Pain, limited movement of the jaw, soreness and difficulty with chewing can all be signs of TMD. Research shows that extended periods of stress, lack of sleep, teeth grinding and gripping, and prolonged postural dysfunction can all lead to TMD.
This is because some of the key muscles that attach to the face, chin and jaw insert into the neck, collarbone and shoulder blade.
So with prolonged forward head posture, and stress related postures where we hold tension in our shoulder and neck can create pressure on the tissue surrounding the TMJ, leading to compression, swelling, inflammation, poor tracking of the disc inside the joint, degeneration of the disc and pain (Holding ONE posture for an EXTENDED period of time NOT necessarily the posture itself).

A thorough assessment is essential with TMJ to ensure it is treated accordingly.
Physiotherapy and conservative management are very effective in helping you manage your symptoms and prevent further injury.
Education and strategies to help you manage your symptoms include:
- Postural education and work station modifications.

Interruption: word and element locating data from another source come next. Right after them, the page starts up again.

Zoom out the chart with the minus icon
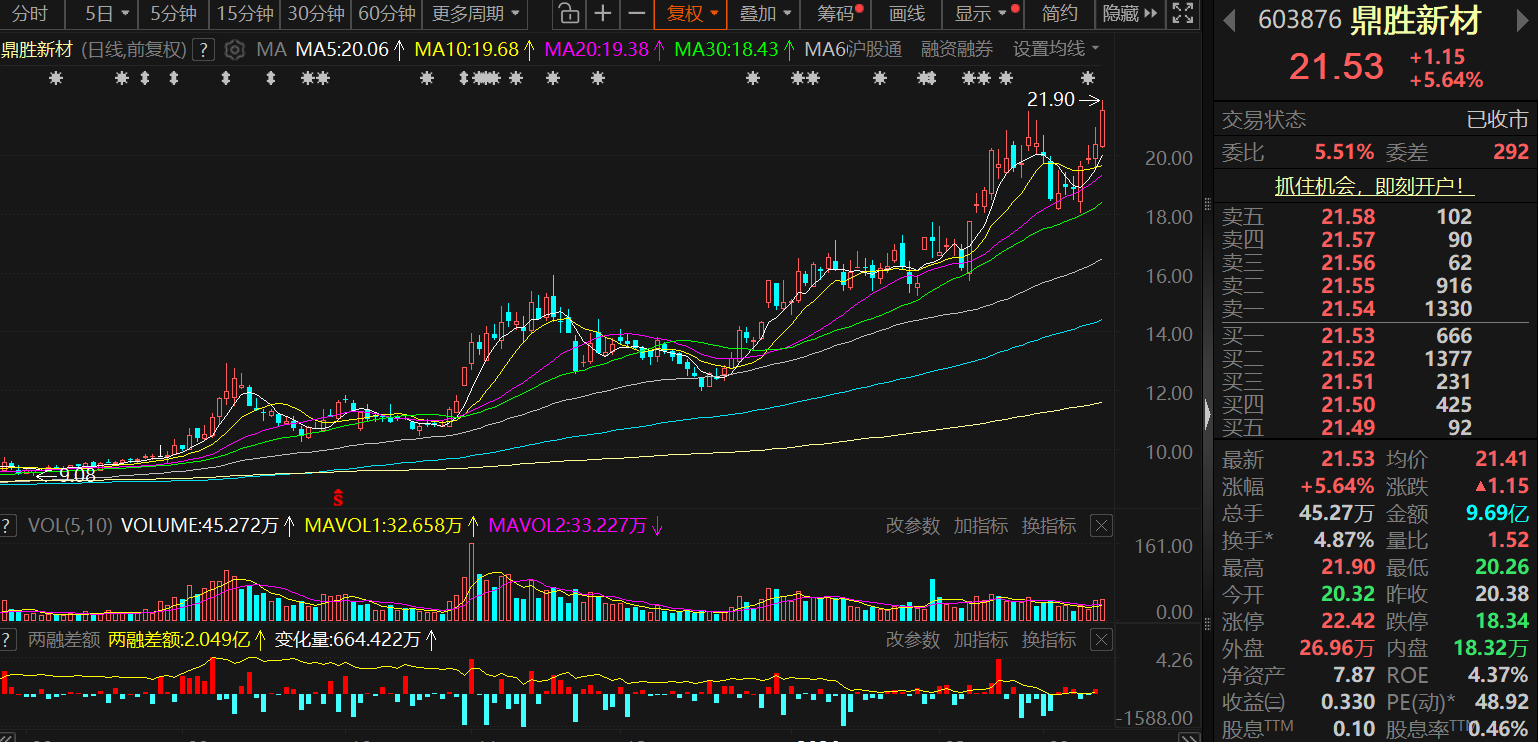The height and width of the screenshot is (742, 1538). 636,14
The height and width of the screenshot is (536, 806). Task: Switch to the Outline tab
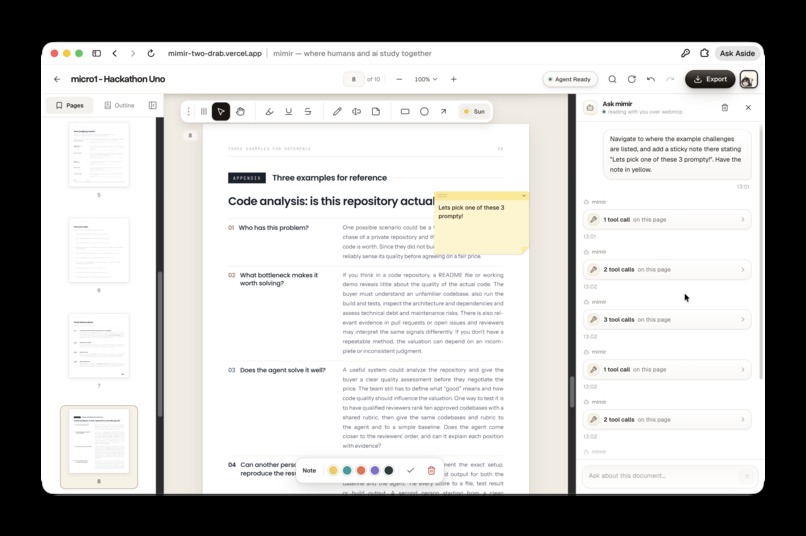(119, 105)
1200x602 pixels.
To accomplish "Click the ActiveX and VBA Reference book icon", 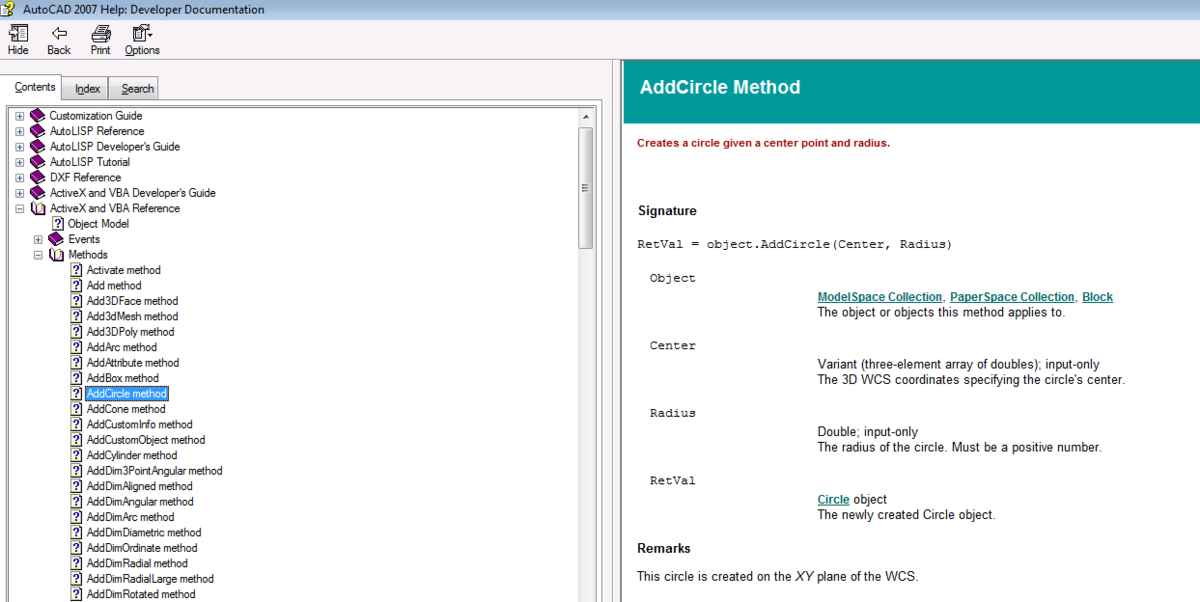I will [x=40, y=208].

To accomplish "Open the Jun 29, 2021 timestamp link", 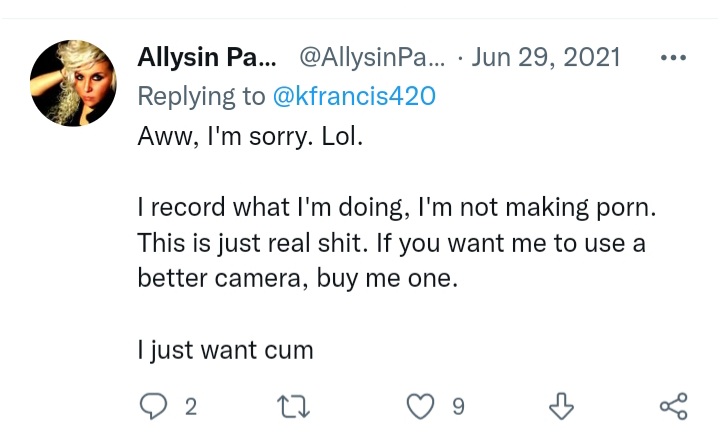I will 546,58.
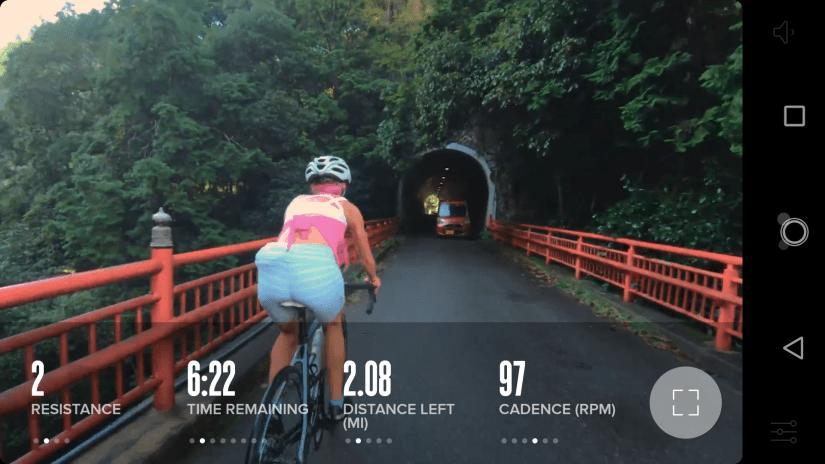Open the sliders settings icon
The width and height of the screenshot is (825, 464).
[x=783, y=431]
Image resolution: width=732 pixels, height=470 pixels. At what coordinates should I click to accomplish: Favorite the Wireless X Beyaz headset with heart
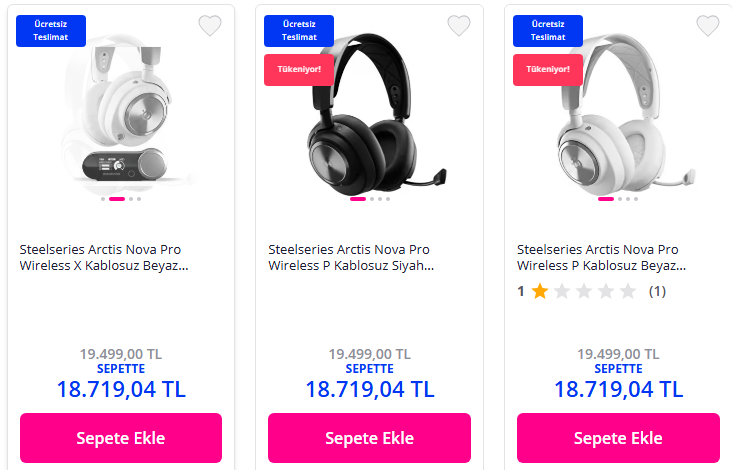tap(210, 26)
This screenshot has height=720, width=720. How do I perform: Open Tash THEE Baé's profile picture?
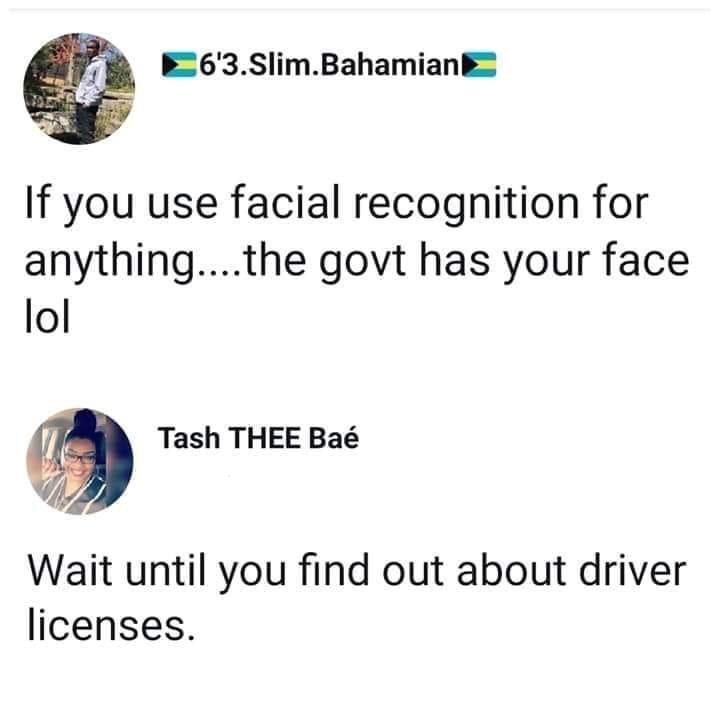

- Relaxation and stress management to decrease the compression and tension on the joint and surrounding tissue.
- Breathing to improve posture, decrease compression on the joint and improve muscle tension in neck and shoulder.
- Exercises to address jaw, head, neck and shoulder range of motion and strength.
- Strategies to limit teeth grinding (known as bruxism)
- Education on ways to Improve sleep habits and positioning.
- Education on activity modifications such as chewing, breathing, encouraging frequent position changes and increasing movement breaks throughout the day to increase circulation, healing and overall health.